Teen walks with aid of spinal cord stimulator

INDIANAPOLIS, Ind.-- Chloe Holzhausen, 18, of Greenfield, is walking again after a painful six years with a leg that just stopped working. Six years ago, she fell at a basketball game and bruised her tibia. By the next day, she was in excruciating pain and couldn’t put weight on it.

Chloe was finally diagnosed with something called complex regional pain syndrome (CRPS). Doctors can not explain it, but it is very real. Chloe has all the indicators for CRPS: changes in her leg and skin. She suffered with stiffness in her ankle and had pain. Her father says it was so bad, she couldn’t wear pants or socks.

“At the peak of her problems, she was not able to have anything touch her leg from her hip down. We’ve altered pants, we’ve rolled pants up. We’ve cut pants off. Up till now, she’s never had anything on her foot,” said Michael Holzhause, Chloe’s father.

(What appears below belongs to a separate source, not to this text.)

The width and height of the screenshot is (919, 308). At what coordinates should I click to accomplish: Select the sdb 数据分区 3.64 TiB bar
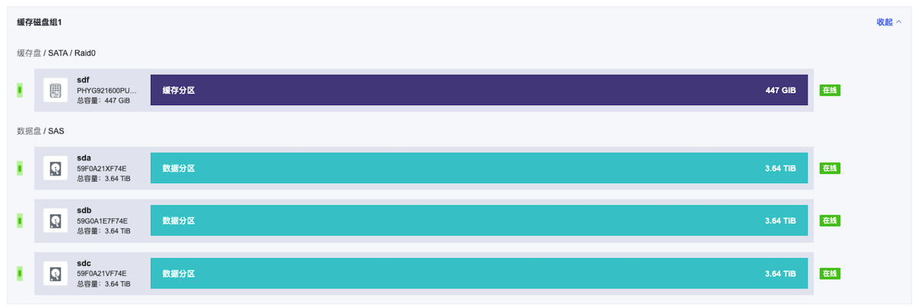(x=479, y=221)
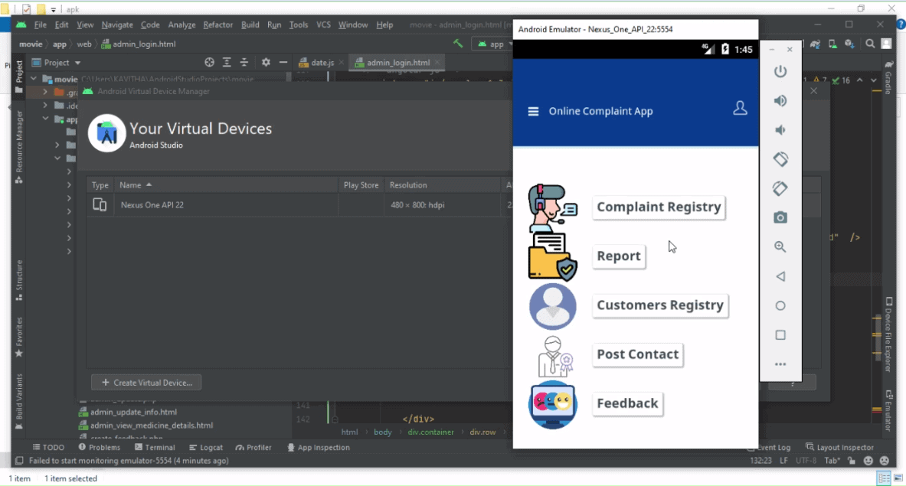Click the profile icon in the app header

coord(740,109)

Her parents, Dana and Michael Holzhausen, tried any and all treatments. They took her to the Cleveland Clinic, where they considered amputation. They tried medications, but there was no real effective treatment until they met Dr. Jeffrey Raskin, a Pediatric Neurosurgeon at Riley Hospital for Children. He recommended she try a spinal cord stimulator to help with her pain. She underwent the procedure this past spring.

“She was asleep, awake, asleep in the operating room and we placed these electrodes in the area above the spinal cord. And then woke her up and asked where she felt the tingles and the sensations that are caused by the activation of the electrodes,” said Dr. Raskin.

The spinal cord stimulator worked. It blocked most of the pain signals. That meant she could get into physical therapy to strengthen her muscles and bones.

“We’ve slowly been working towards her end goal, so our end goal is walking on her own without crutches, normally,” said Sarah Johnson, physical therapist.

Chloe remains on methadone for pain and is expected to be weaned off in the next few months. For now, the spinal cord stimulator is allowing her to make progress.

“I can control the pain in my thigh and that kind of helps my lower leg too. The therapy is helping at the lower leg where the stimulator doesn’t reach,” said Chloe.

Chloe is down to one crutch and a small brace for her ankle. She’s entered college and looks forward to finishing her degree and living independently.